To clarify, when writing this comment I was not thinking about the same
submodule with multiple paths in the same tree but rather with the same
name under different paths in different commits.

> Not that the decision to enforce that names are unique in the
> top-level .gitmodules, and follow that decision in this part of the
> code to be defensive (not rely on the "one submodule can be bound
> only once to a top-level tree"), but shouldn't such a configuration
> to have a single submodule bound to more than one place in the
> top-level tree be forbidden?

Yes IMO, that should be forbidden currently. I do not think we actually
prevent the user from doing so but it can not happen by accident since
we derive the initial name from the local path. Maybe we should be more
strict about that and put more guards in place to avoid such
configurations from entering the database.

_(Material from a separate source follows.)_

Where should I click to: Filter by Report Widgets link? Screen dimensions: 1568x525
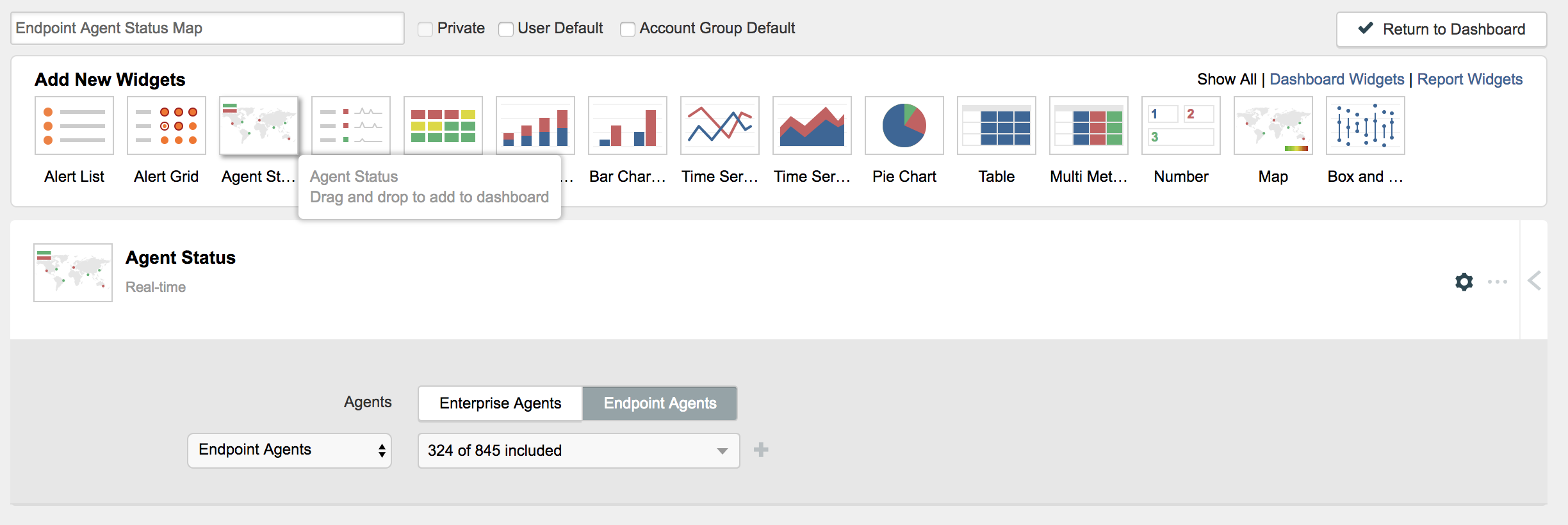[1470, 79]
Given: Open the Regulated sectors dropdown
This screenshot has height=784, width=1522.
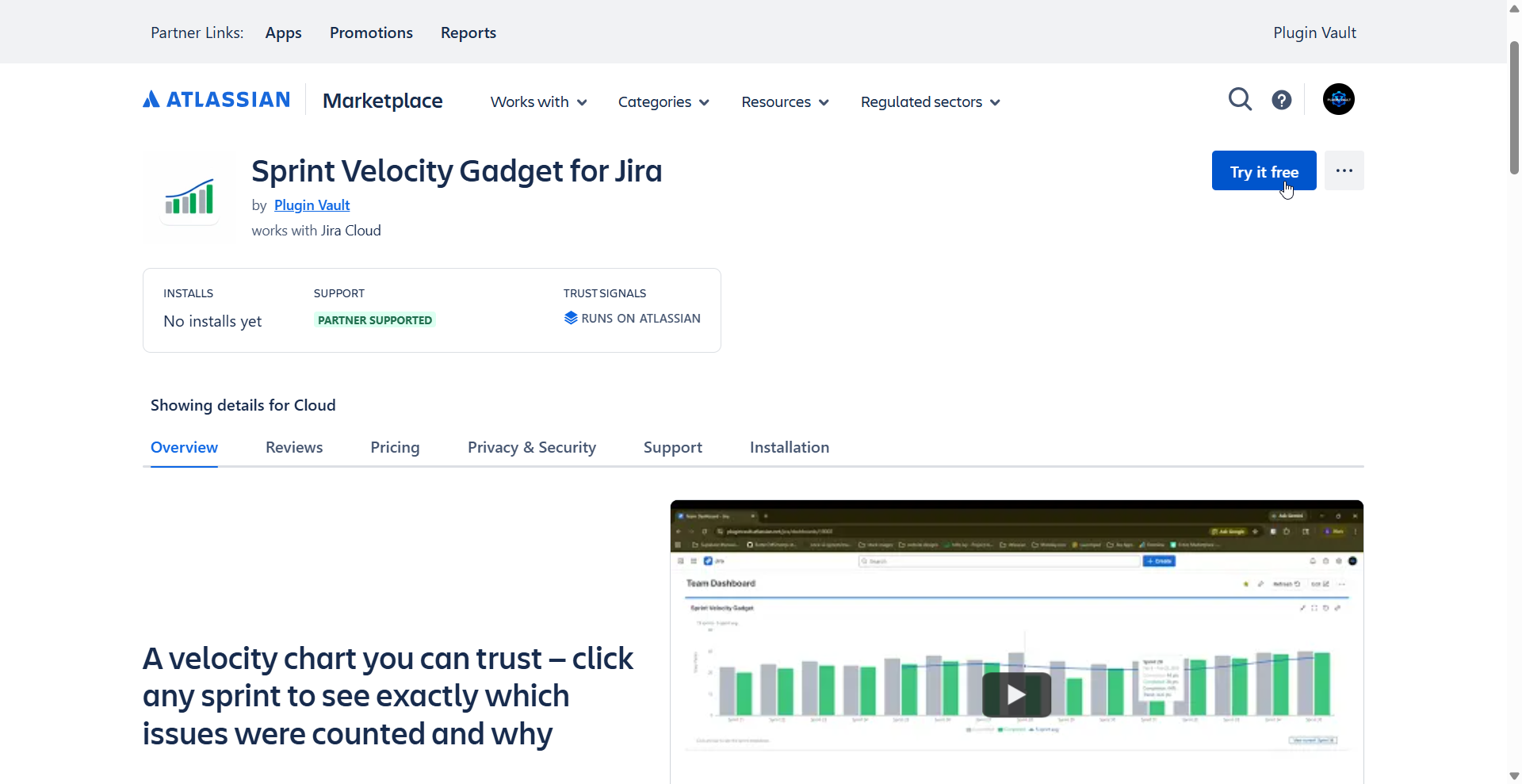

> > +   for_each_hash(&cache->for_name, free_one_submodule_config, NULL);
> > +   free_hash(&cache->for_path);
> > +   free_hash(&cache->for_name);
> > +}
> > +
> > +static unsigned int hash_sha1_string(const unsigned char *sha1, const char 
> > *string)
> > +{
> > +   int c;
> > +   unsigned int hash, string_hash = 5381;
> > +   memcpy(&hash, sha1, sizeof(hash));
> > +
> > +   /* djb2 hash */
> > +   while ((c = *string++))
> > +           string_hash = ((string_hash << 5) + hash) + c; /* hash * 33 + c 
> > */
> 
> Hmm, the comment and the code does not seem to match in math here...

Yeah sorry that was a leftover from the code I started with. In the
beginning it was a pure string hash. Will remove both comments (since
its also not a pure djb2 hash anymore).